This is originally from a Slack thread. Copied here to make it available permanently.
You can join the community Slack here
Hi guys, I have a question. I have a kafka cluster with a ktable which gets updated as a results of other tables/streams joined together. This table is then converted to a stream whose elements are pushed into a topic which is growing massively in terms of number of elements/size (maybe I should talk in terms of partitions here if you look at the internals). The stream of elements are keyed and I am really only interested in keeping its last value. From what I can see I can control the retention of messages in terms of bytes and millisecond. I was wondering if there’s a way I can only keep the last message of each keyed entity. I know it’s a log, it’s immutable etc… but I need to understand how I can approach this problem. Thanks guys
that is what compacted topics are for; and kafka-streams and tables leverages this.
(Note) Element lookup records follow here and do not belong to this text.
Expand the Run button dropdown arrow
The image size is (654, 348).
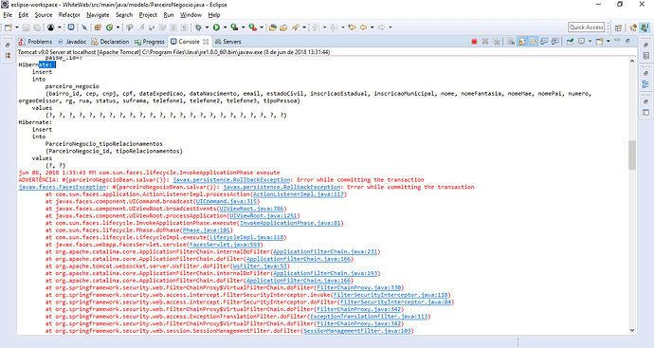point(225,27)
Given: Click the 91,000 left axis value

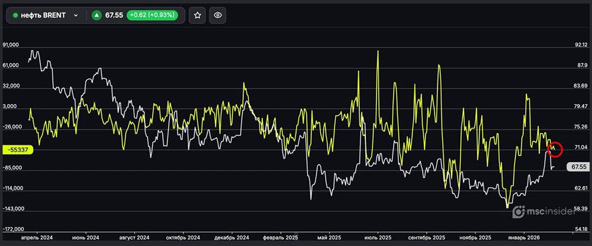Looking at the screenshot, I should click(11, 45).
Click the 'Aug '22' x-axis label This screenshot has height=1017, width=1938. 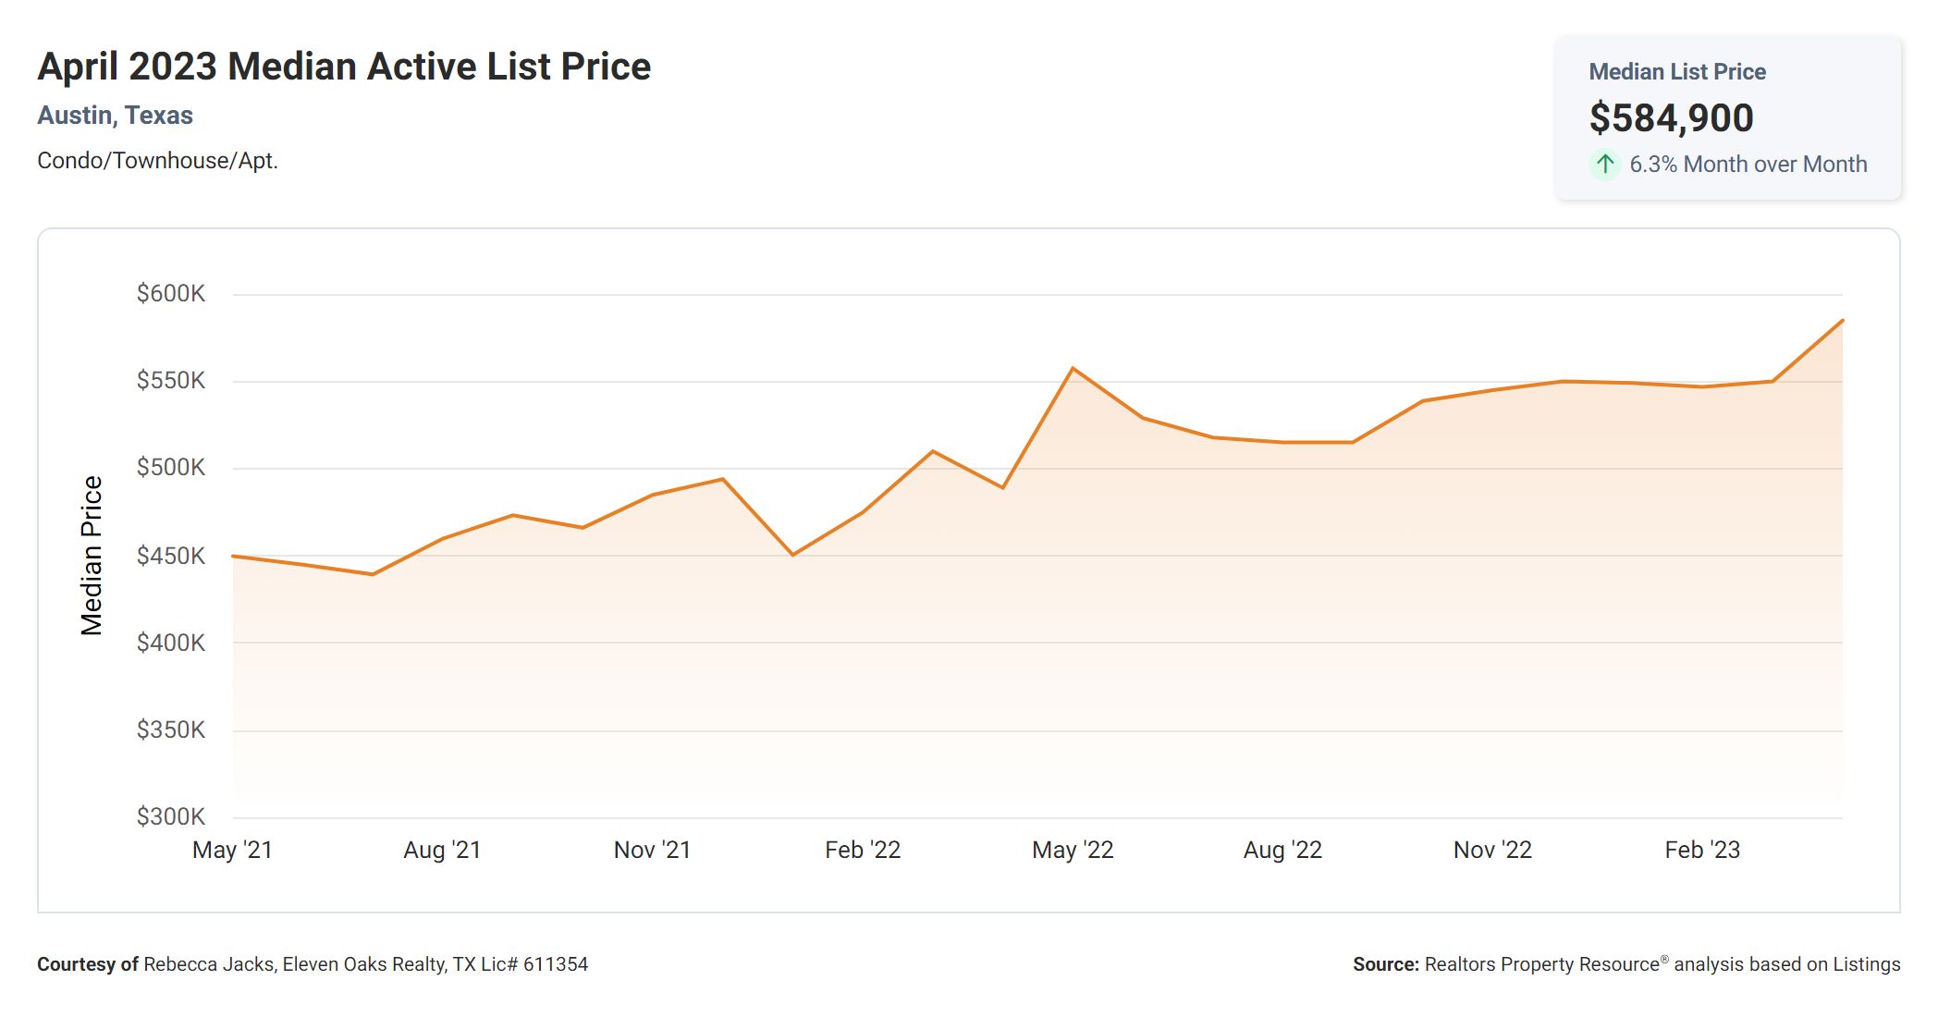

However, just because the topic is compacted doesn’t mean there are duplicates (just means that older values can be deleted).
This is one of the reasons Kafka-Streams will fully read in a topic into rockdb on a restart to make sure it is current value.
So by taking a table and converting it into a stream this is where it is going from a compacted topic (provided the streams application configured the topic) to a non compacted topic.
typically if I need move data from a topic to a stream, I have the topic backing that stream to have a low retention time as the system of record for data in that stream is maintained in the ktable (compacted topic)
so the pieces are there to get you what you need (I believe) but the nuances will take a little more understanding of your business needs. 1) maybe you don’t need to take the table and converted to a stream or 2) maybe that stream could be windowed 3) or you do need a stream and you need to lower its retention hand have means to republish from the source ktable as needed.
Thanks @nbuesing it’s a very good answer